Speaking of which, there is no bohemian poverty in this tale. Roiphe and Richardson were living on Park Avenue when she was 27, in an apartment bought by her rich mother. When Richardson needed more money for drinking than Roiphe’s meager salary as a receptionist allowed, he pawned her jewelry or she borrowed from her mother. The folie à deux that constituted this marriage might have ended even sooner without Roiphe’s family money, which she wrote about in her second memoir, the excellent 1185 Park Avenue. Roiphe is unflinching about her limitations: “I want a better world. I just want someone else to create it. .  .  . I had the morals of a four year old. .  .  . The man was a snake charmer and I was a snake.” She rationalized her many affairs with married men in the desperate interval between Richardson’s departure and her second marriage. Because her husband was compulsively unfaithful, she was freed not only from her marriage vows but from her obligation to respect others’ vows:

If other women had my husband, I too could do as I pleased. .  .  . In other words I was unmoored, uncertain and violated the only religious precept I really believed: Do unto others as you would have them do unto you.

She attributes her bad behavior to not knowing “whether it was better to snatch what sex one could from passersby or to remain faithful to a love and miss the party.” She never attributes it to the sense of artistic entitlement that the male writers she knew used to excuse their lapses—though she believed in this justification, too.

Roiphe found happiness with husband number two, Dr. Herman Roiphe, a much steadier model, who was 43 to her 31 when they wed and stayed married to her until he died 38 years later. (She wrote a memoir about that, too.) In the end, though, what haunts this book are not the wild parties and furtive adulteries but the unconsoled screams of the very young Emily Carter, Roiphe’s daughter by Richardson, wailing as her beautiful mother walks out the door, often on a foolish mission: “How hard it must be to be this child, whose mother is about to put her, still in her pajamas, in the car and race to the bus stop for a last goodbye.” Roiphe was going to say farewell to a visiting lover, the late Doc Humes, possibly as alcoholic and mentally ill as Richardson, and today nearly as obscure.

Roiphe’s first daughter is referred to only as “the baby” or “the child.” At the end, Roiphe mentions Carter’s struggles with drugs, her HIV-positive status, and her having become a writer, but still without naming her.
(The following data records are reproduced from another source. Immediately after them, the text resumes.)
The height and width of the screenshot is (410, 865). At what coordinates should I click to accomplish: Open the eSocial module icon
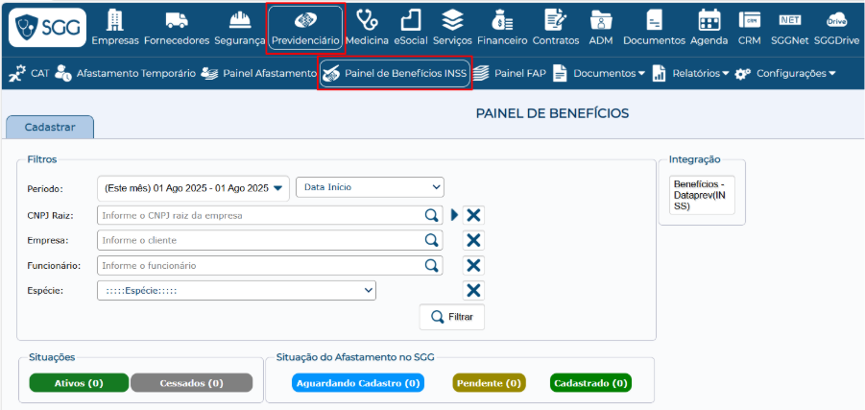410,20
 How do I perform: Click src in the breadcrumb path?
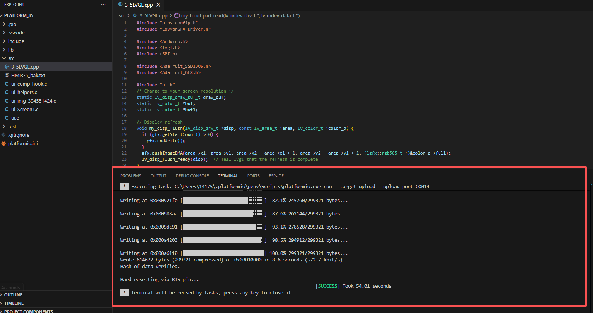point(122,16)
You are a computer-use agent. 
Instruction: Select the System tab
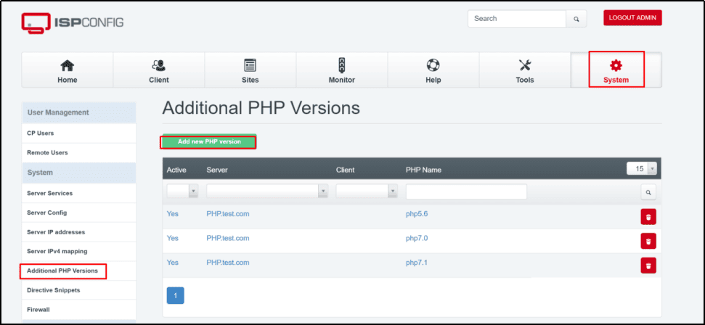click(x=616, y=70)
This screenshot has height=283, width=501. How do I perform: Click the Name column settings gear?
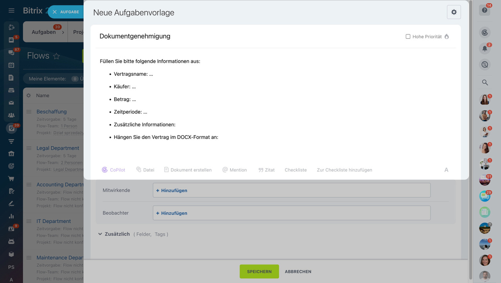pyautogui.click(x=29, y=96)
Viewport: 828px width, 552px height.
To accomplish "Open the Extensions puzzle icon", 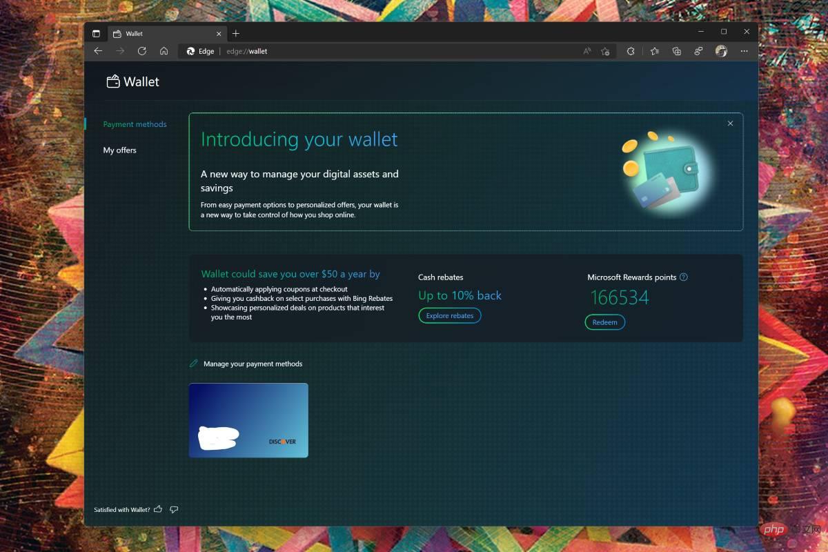I will (x=630, y=51).
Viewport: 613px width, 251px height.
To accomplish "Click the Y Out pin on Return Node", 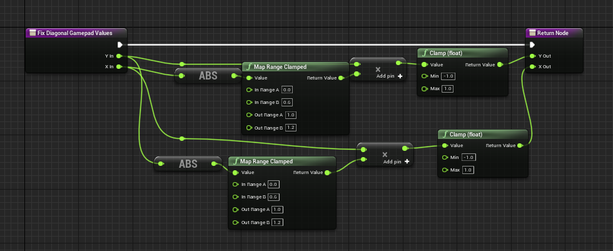I will click(532, 56).
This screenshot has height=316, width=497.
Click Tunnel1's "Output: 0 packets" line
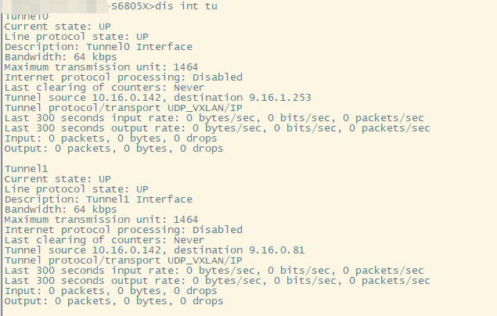tap(113, 301)
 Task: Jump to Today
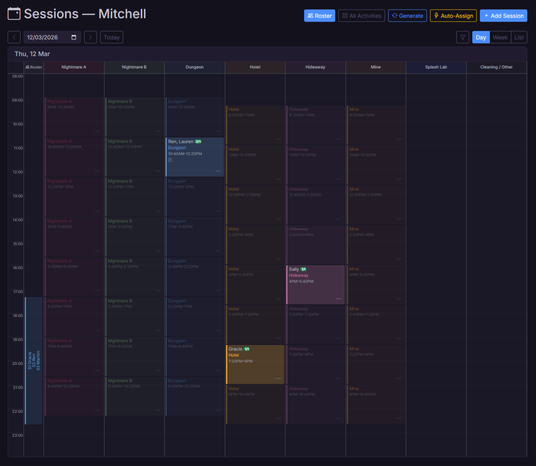[111, 37]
Of course, Carter, a fixture of the East Village literary scene, may have requested this anonymity. (The other daughters are Katie, who wrote this book’s forward, and Becky, both from their mother’s second marriage.) And maybe the best commentary on the harrowing marriage that produced her comes from a 1998 interview with Carter. She is reflecting on her years as a stripper, but her words apply to the repetitions of her parents’ union, and her father’s alcoholism, as well:

If I were ruler of this, our darkly gleaming universe .  .  . I’d make it a felony to change any human interaction into something reeking of power and degradation. I’d make it illegal to turn your life into an endless behavioral reply, like a skipping record, of something that happened to you as a child.